24. The antibody conjugate of claim 22, wherein the colloid is selected from the group consisting of colloidal metals, disperse dyes, dye-labeled microspheres, colloidal selenium, and latex.

25. The antibody conjugate of claim 24, wherein the colloidal metal is selected from the group consisting of colloidal gold and colloidal silver.

26. The antibody conjugate of claim 16, wherein the antibody or antigen binding fragment thereof is coated onto a solid phase.

27. The antibody conjugate of claim 26, wherein the solid phase is selected from the group consisting of a microsphere, a plate, and a membrane.

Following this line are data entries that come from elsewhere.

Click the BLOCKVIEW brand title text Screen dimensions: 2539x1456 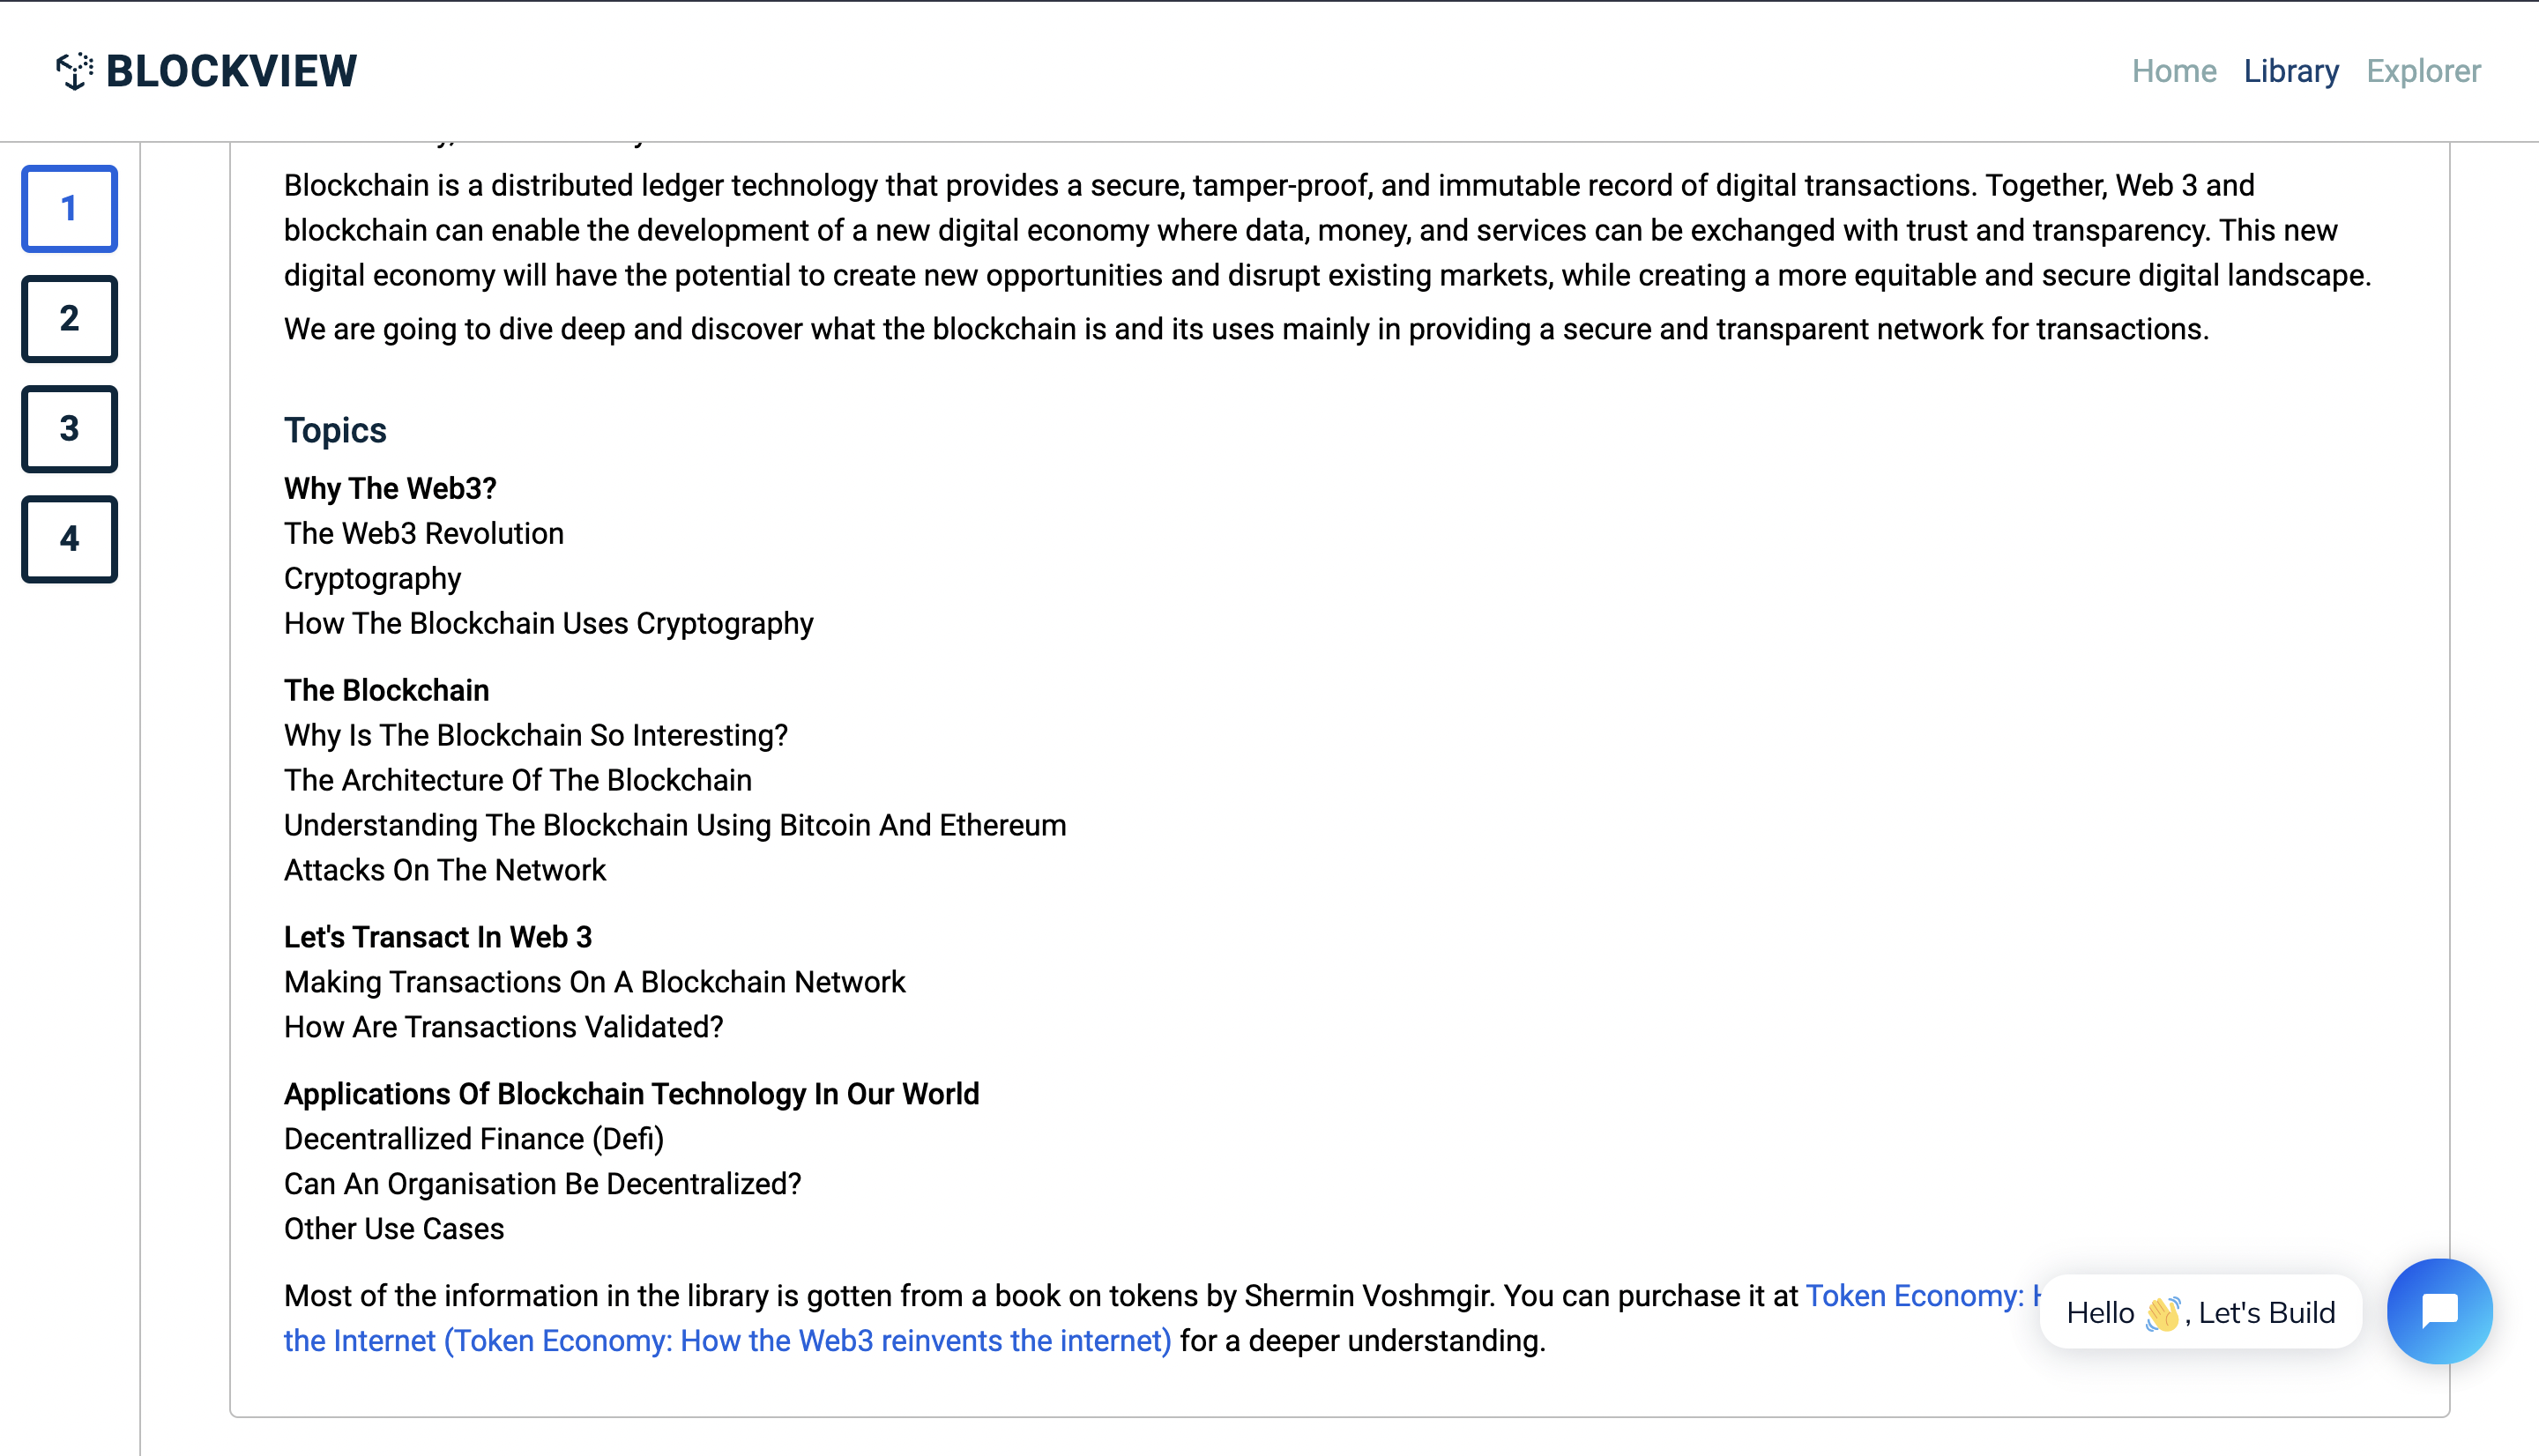(231, 71)
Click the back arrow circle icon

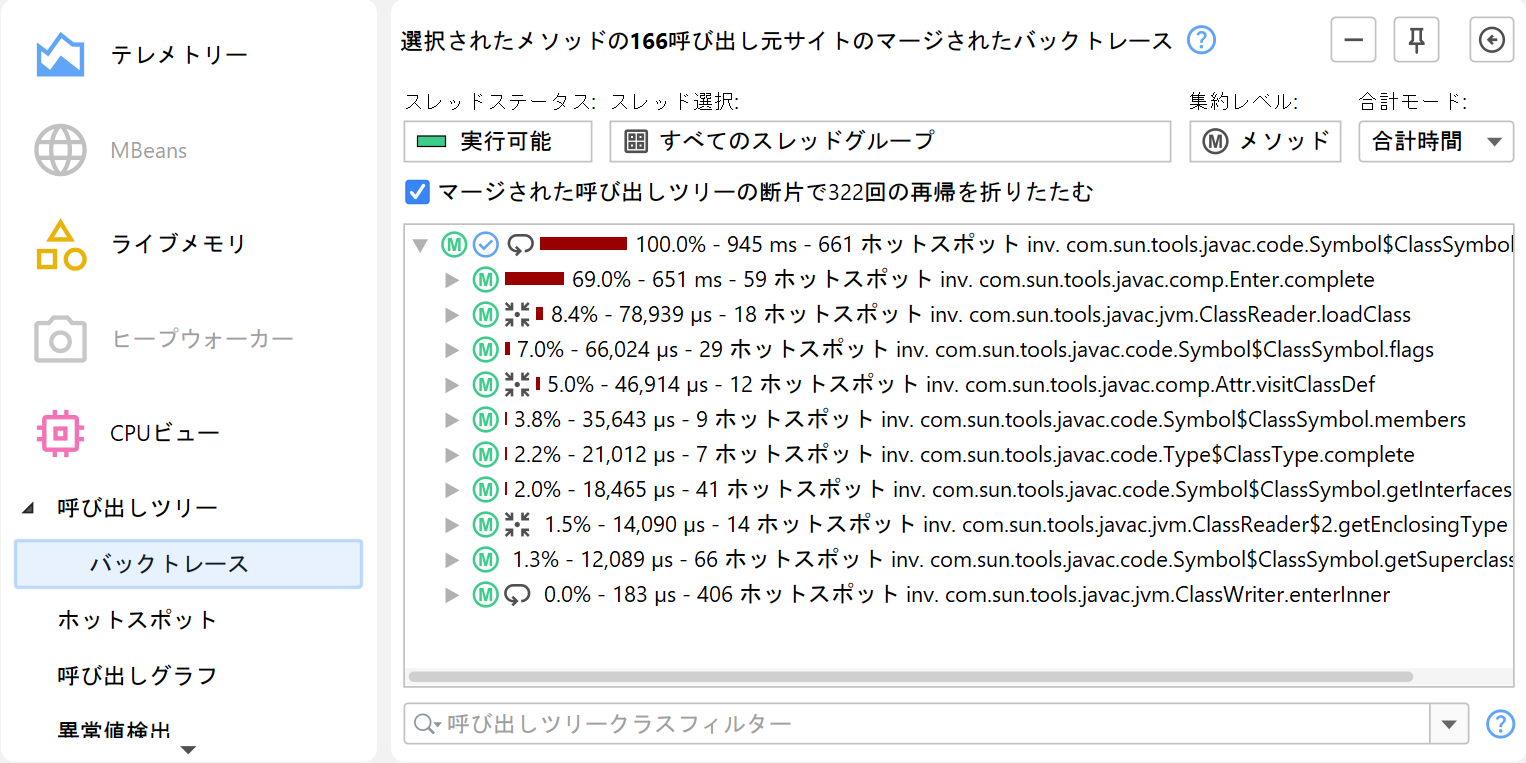(x=1491, y=41)
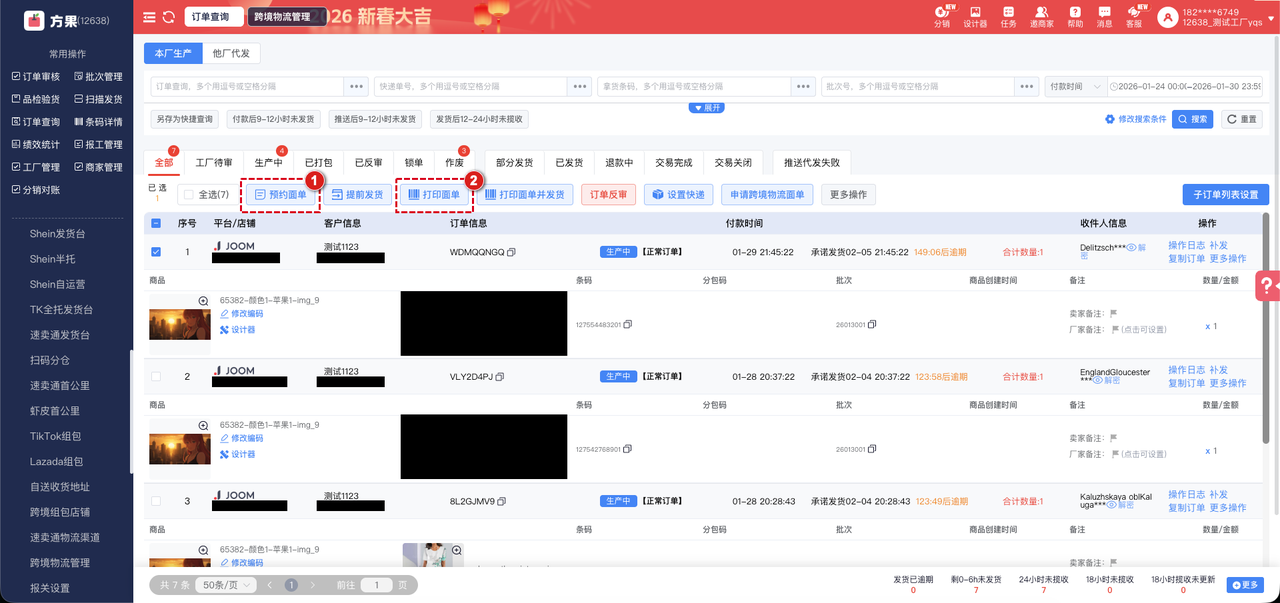Switch to the 他厂代发 tab
The width and height of the screenshot is (1280, 603).
coord(231,53)
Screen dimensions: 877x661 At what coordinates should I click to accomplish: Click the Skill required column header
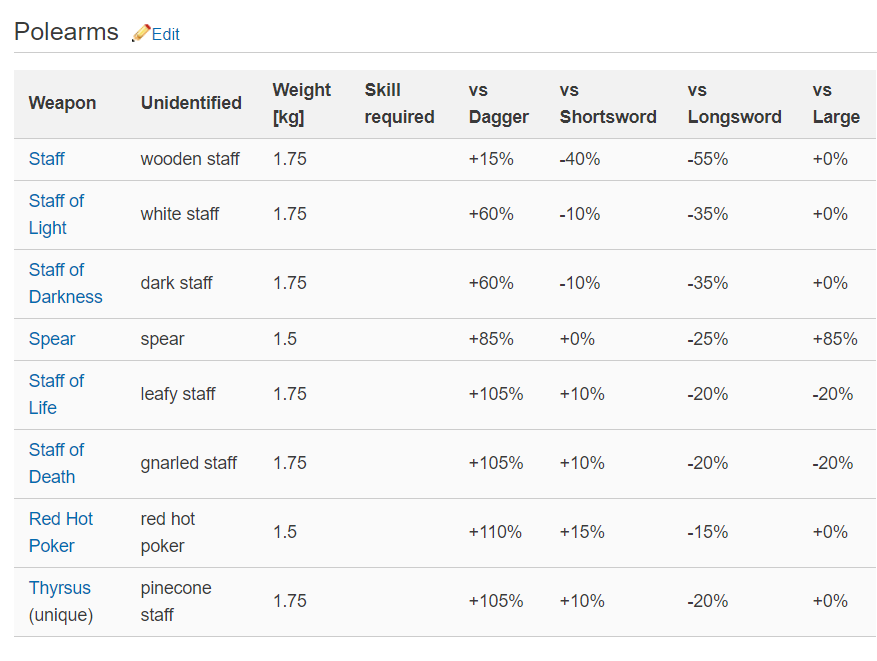click(x=399, y=103)
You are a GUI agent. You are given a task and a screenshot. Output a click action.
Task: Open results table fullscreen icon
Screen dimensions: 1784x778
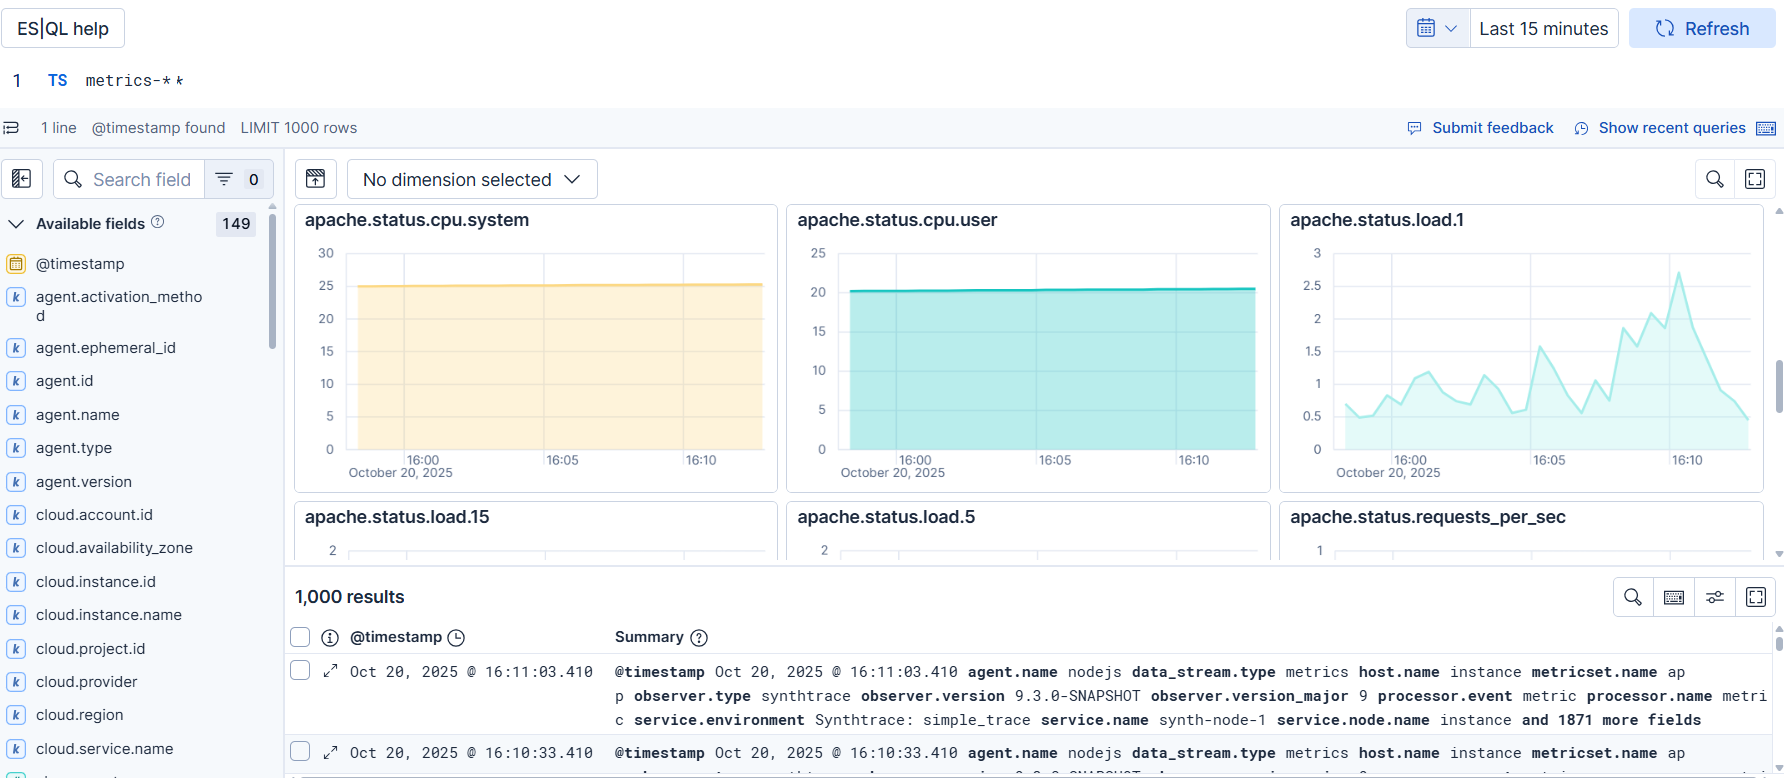1755,597
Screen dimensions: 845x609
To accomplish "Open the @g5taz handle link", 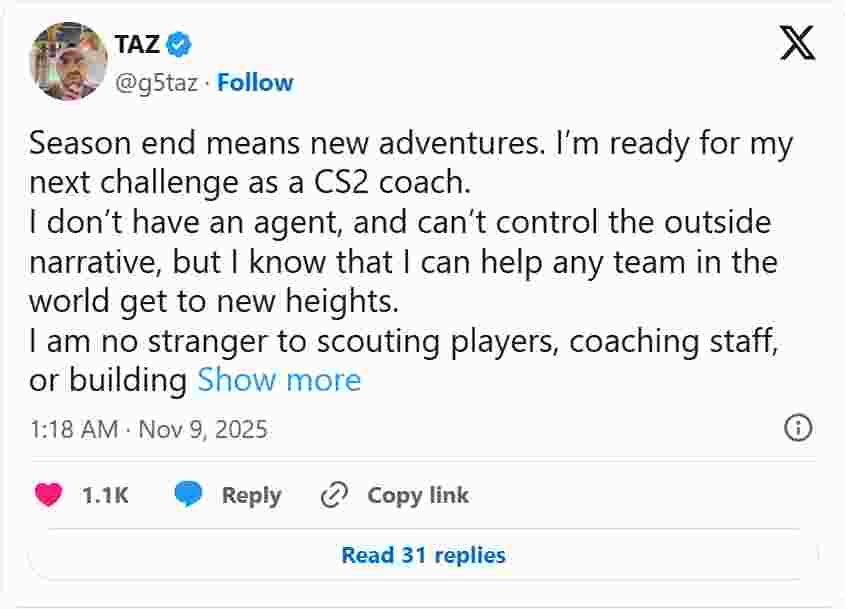I will click(x=157, y=82).
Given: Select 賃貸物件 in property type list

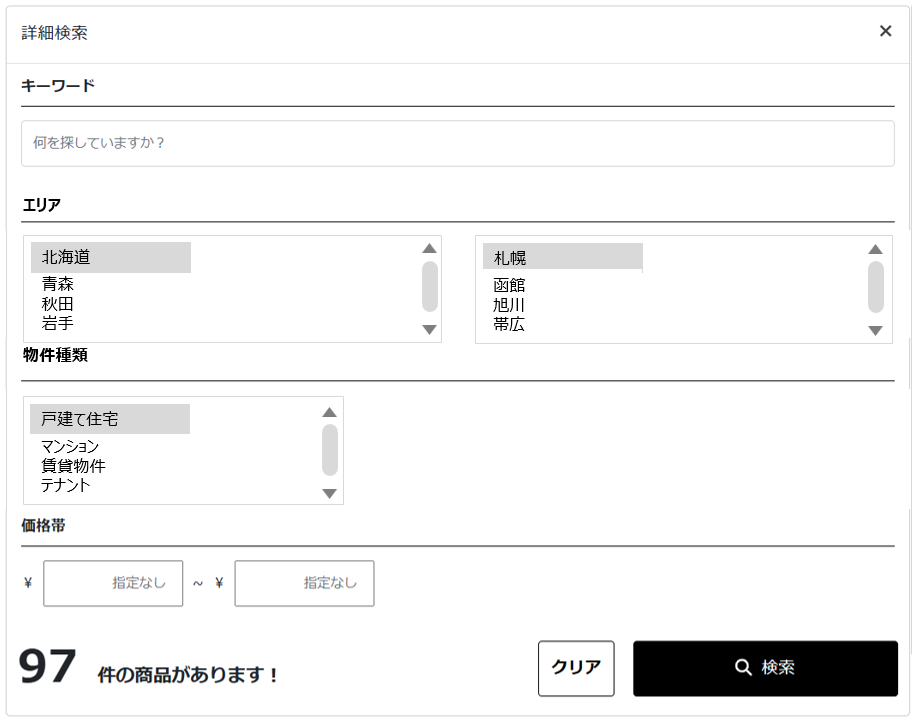Looking at the screenshot, I should (74, 466).
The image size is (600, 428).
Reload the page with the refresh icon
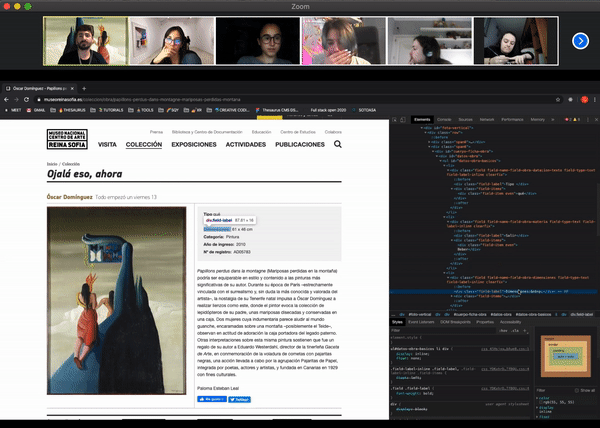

28. The antibody conjugate of claim 27, wherein the solid phase is selected from the group consisting of magnetic microspheres, plastic microparticles, microwell plates, glass, capillaries, nylon, and nitrocellulose membranes.

29. A kit or kit for detecting progesterone, comprising an antibody or antigen-binding fragment thereof according to any one of claims 1 to 15 or an antibody conjugate according to any one of claims 16 to 28.

30. A nucleic acid encoding the antibody or antigen binding fragment thereof of any one of claims 1 to 13 or the antibody of any one of claims 14 to 15.

31. A vector comprising the nucleic acid of claim 30.

32. A cell comprising the nucleic acid of claim 30 or the vector of claim 31.

33. A method of preparing an antibody or antigen-binding fragment thereof according to any one of claims 1 to 13 or an antibody according to any one of claims 14 to 15, comprising: culturing the cell of claim 32.